How long will we occupy Iraq in this fashion?  My guess is for a very long time, given the fairly strategic location of Iraq.  The cost of this occupation?  Certainly many, many billions of dollars.  I just saw that the Congressional Budget Office estimated that the war and its aftermath (occupation) will cost over one trillion dollars by 2017.

And what do we gain in return?  Yes, what do we gain...that's a good question which no one seems to be interested in talking about.  For what exactly will we have spent a trillion dollars?   Not to speak of all the lives destroyed and seriously damaged, both American, allied, and Iraqi. 

More and more commentators are admitting the Iraq War was all a big mistake... premised on lies and misunderstandings.  Yes, yes, I know, a vicious dictator was removed, and a semblance of democracy created.  That seems to be the answer as to why.  Our national mission in life seems to be to remove dictators everywhere and spread democracy to every land.  Wonder if the Founders would have approved of that?

Now we're doing it again two countries over in Afghanistan.  Invasion, 'putting down' the insurgency, occupation, building a 'democracy'.  Hundreds of thousands of soldiers and private contractors.  Billions more dollars being spent.  Many thousands more people, militants and innocent civilians alike, being killed and maimed by our amazing military machine.

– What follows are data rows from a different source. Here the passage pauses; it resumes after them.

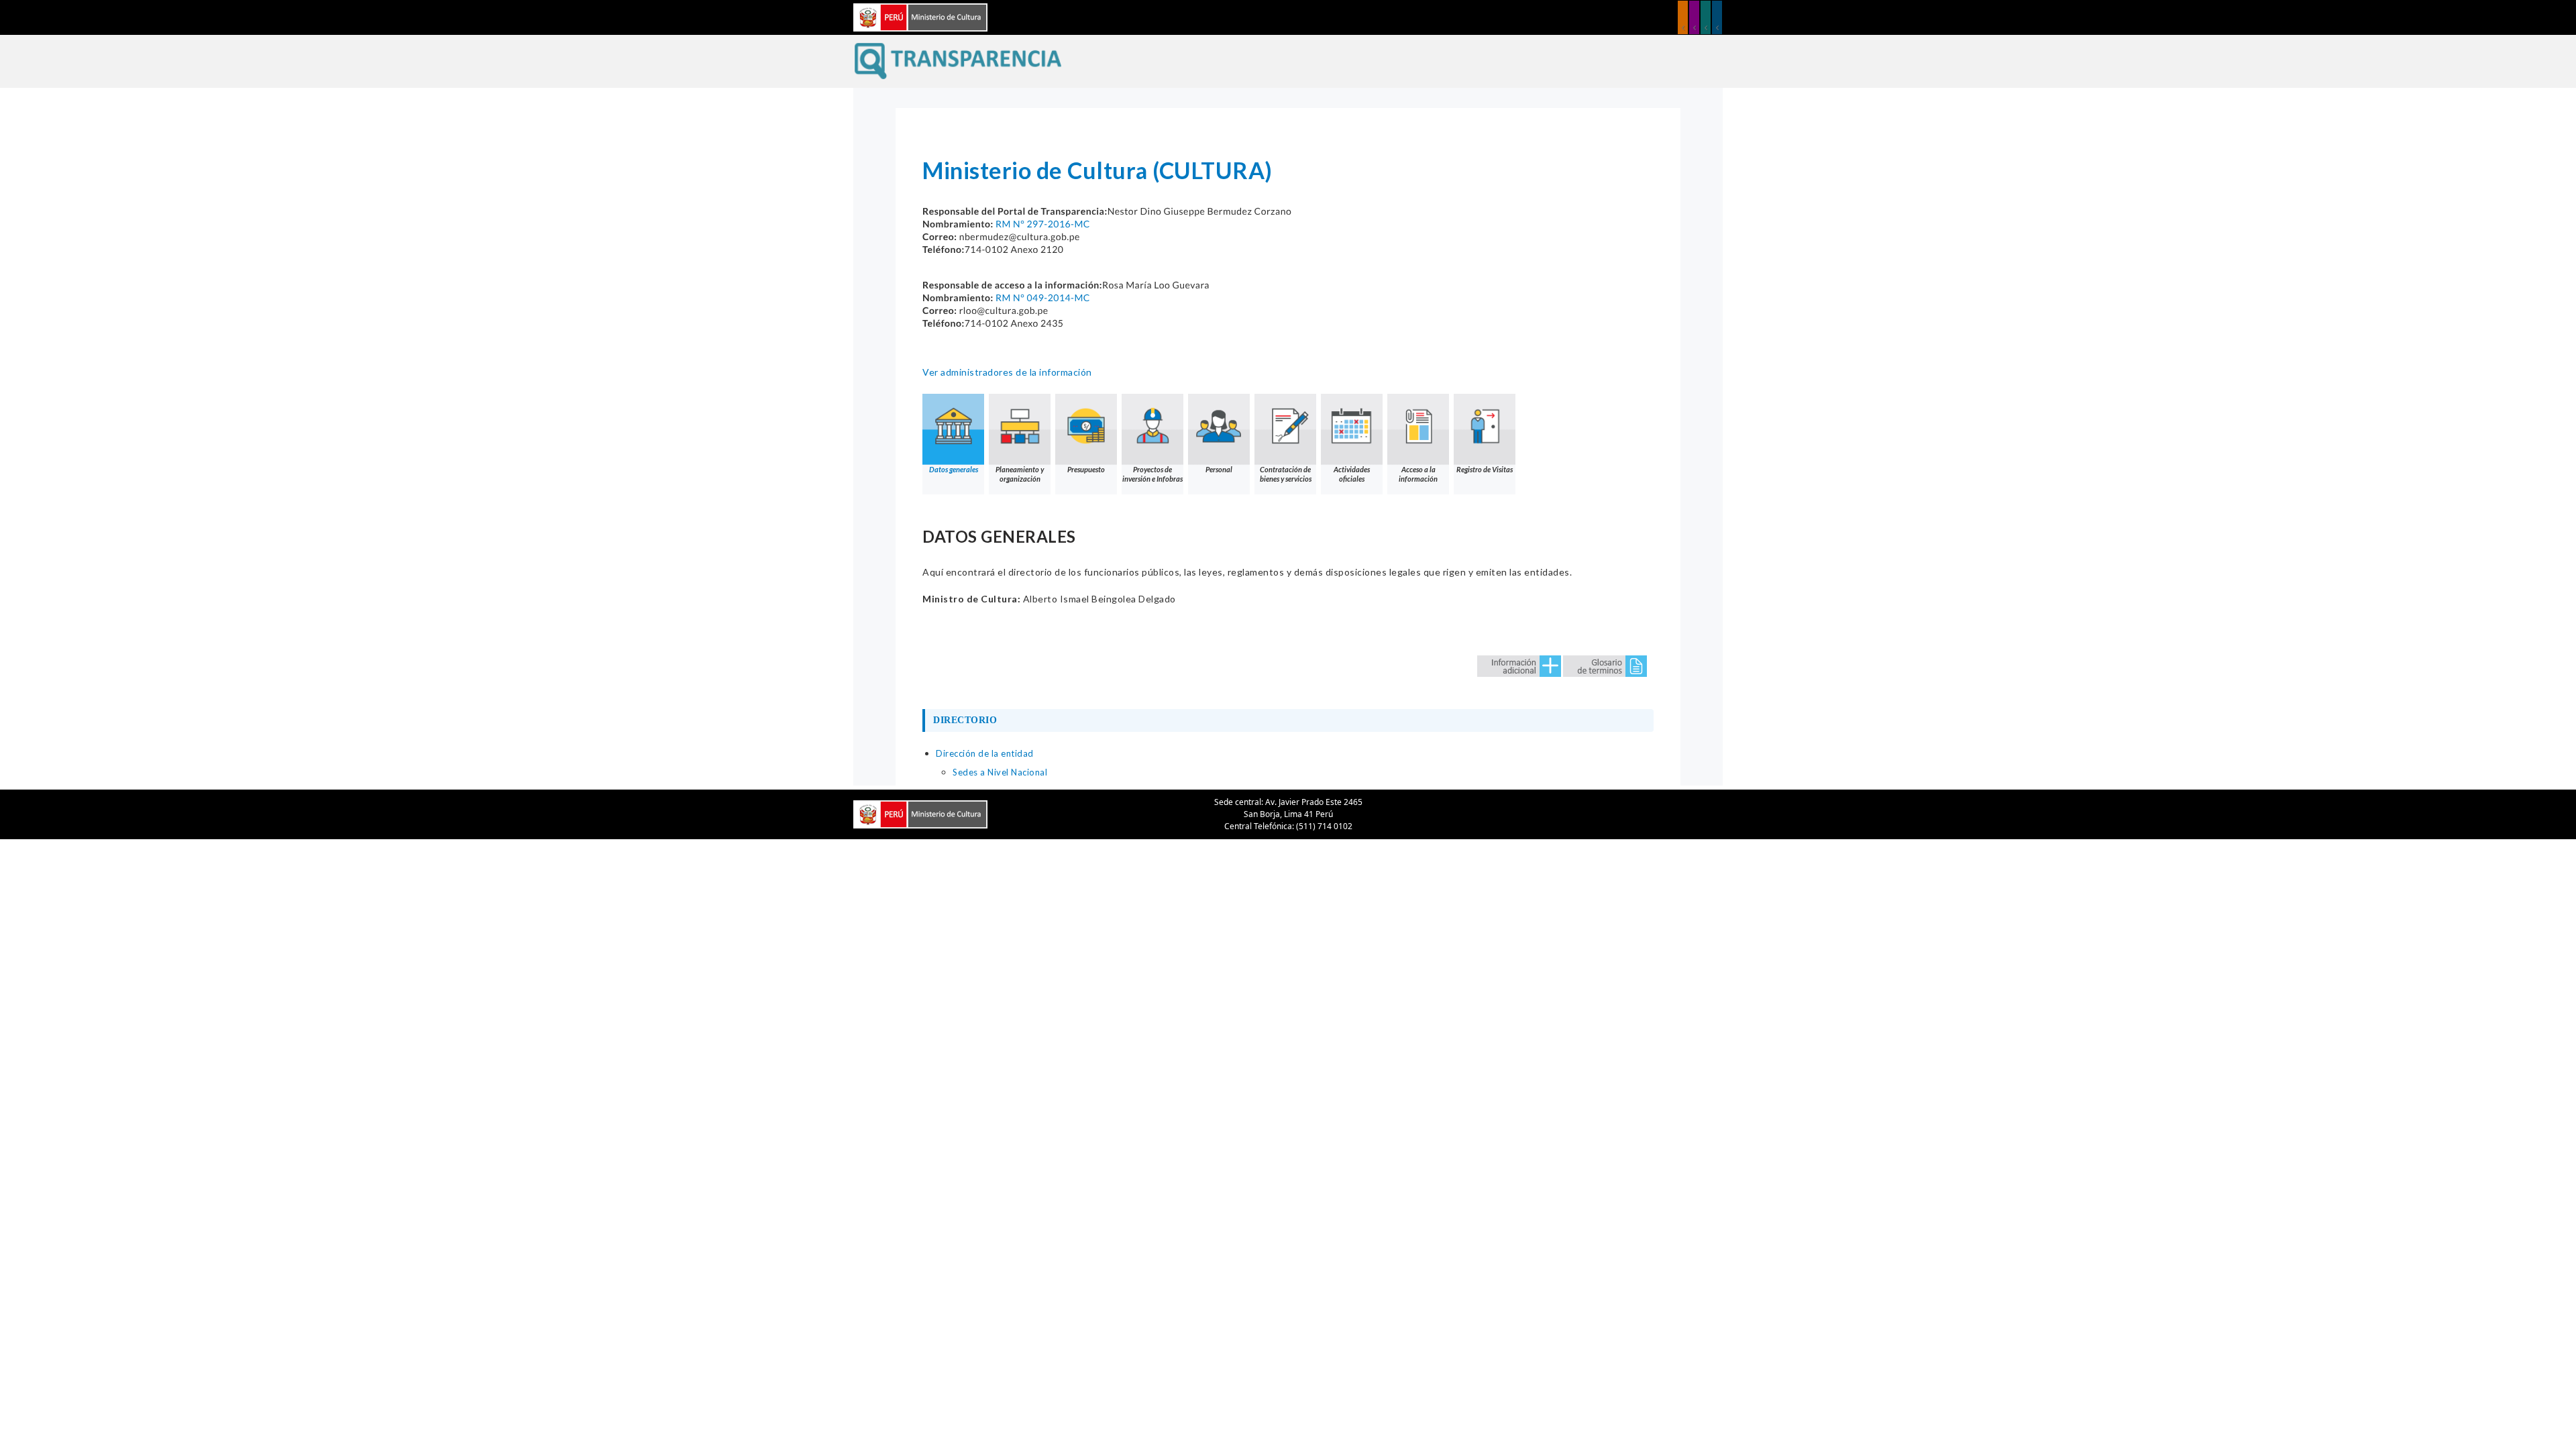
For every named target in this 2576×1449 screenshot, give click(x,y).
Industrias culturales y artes (1694, 17)
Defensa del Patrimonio (1717, 17)
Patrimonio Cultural (1683, 17)
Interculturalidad (1706, 17)
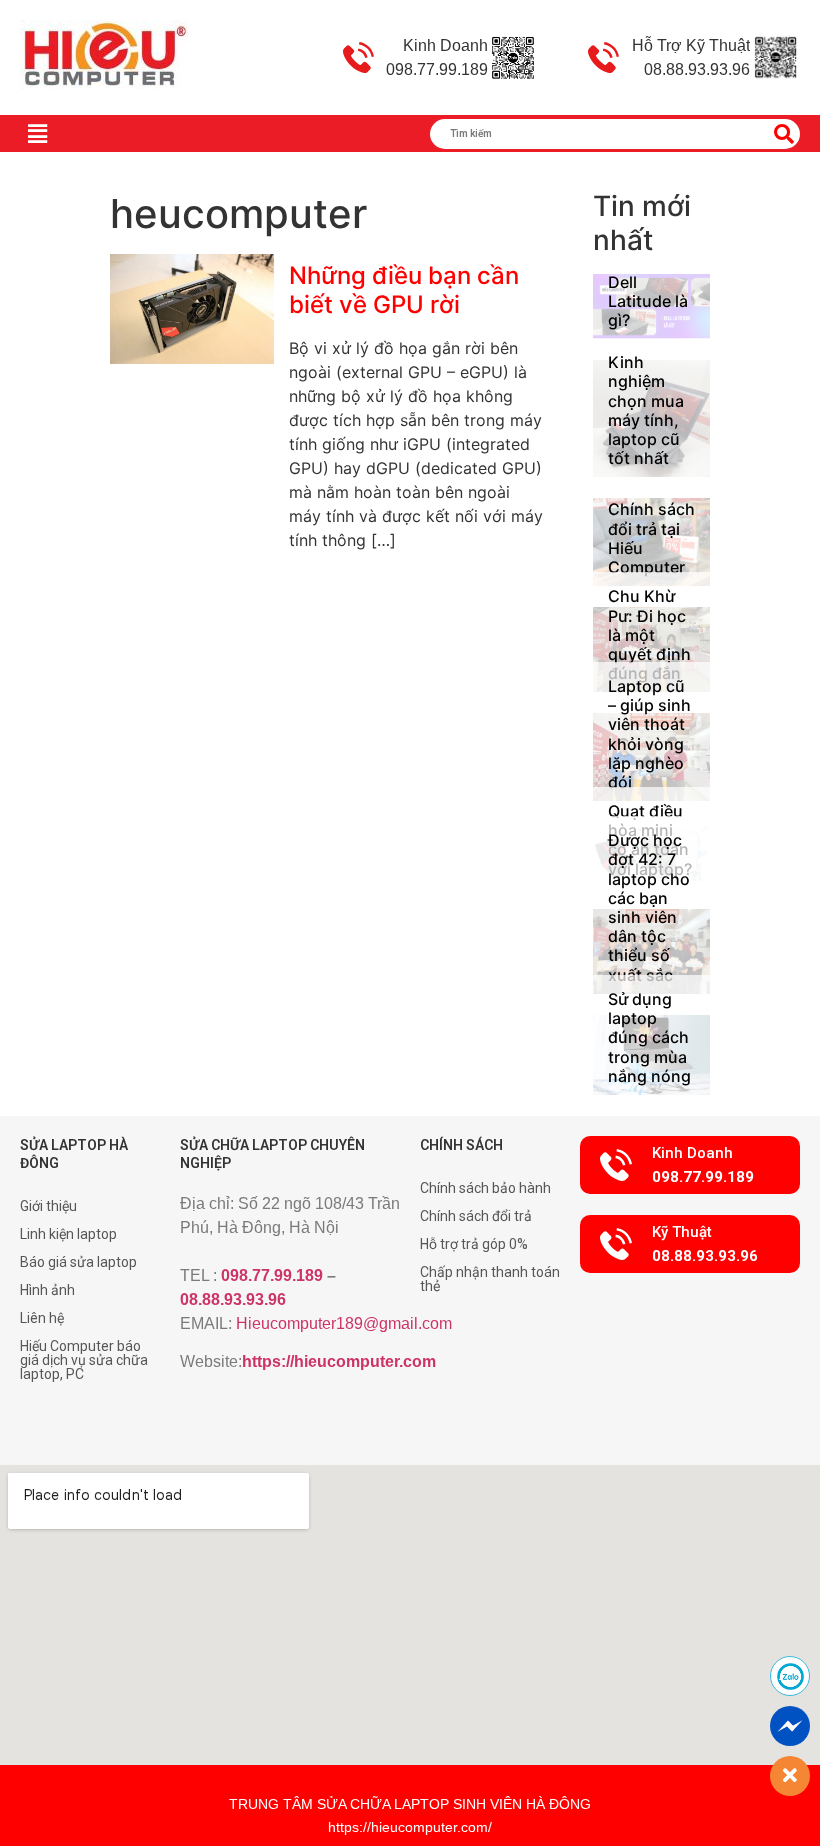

Meanwhile, the economy of the US continues to implode, with millions of people out of work, public debt exploding, federal, state, and local budgets shrinking, the standard of living for the average person declining, the political pot boiling because many people are enraged and striking out at any nearby political target.

But the merry American empire goes on as if nothing is wrong.  Is there no connection here?  Doesn't this huge military establishment we have built take away from other things we need?  Doesn't every tank or plane we build mean that we can't build a new train system or a school or keep our budget in balance?  Of course that's what it means.  Our military is simply the biggest government program around, beloved for some reason by anti-government Conservatives and tax-hating Republicans.  We can't afford it, but we're going to do it anyway. 

Let's see, what country can we invade next?  Who wants to be free?

1 comment:

  1. It's not that we can't afford it, we can not even begin to pinpoint where the 700 billion plus dollars spent on defense is going, on an annual basis. (They've NEVER passed an budgetary audit since such records began to be compiled... let you or I fail ONE!??!) Obviously, some things are a matter of national security, but we have so little oversight over the Pentagon budget that it borders on being illegal. I thought we got out of the nation building business years ago (pun intended), which is obviously the intent in Iraq and to a must less successful extent, in Afghanistan.

    To many ultra conservative groups in Washington and abroad, it makes sense to build more bombs than homeless shelters for our own domestic poor; drones are way more profitable than health insurance for the marginalized or food for the insecure. Thousands of books have been written on the downfall of Rome, but I do believe that a failure in domestic policy is a reoccurring theme. I don't mind paying taxes, as long as my daughter can get help if she needs it. I could care less if some tribal faction, whose been fighting longer than than the US ever thought of being, continues to fight.... bitter, yeah! Let's get the hell out of there and start taking care of our own! And, let's not waste jargon on war/freedom (say, illusion) makes us all safer... who gives a rip if you can't get a job or put food on your table to feed your kids!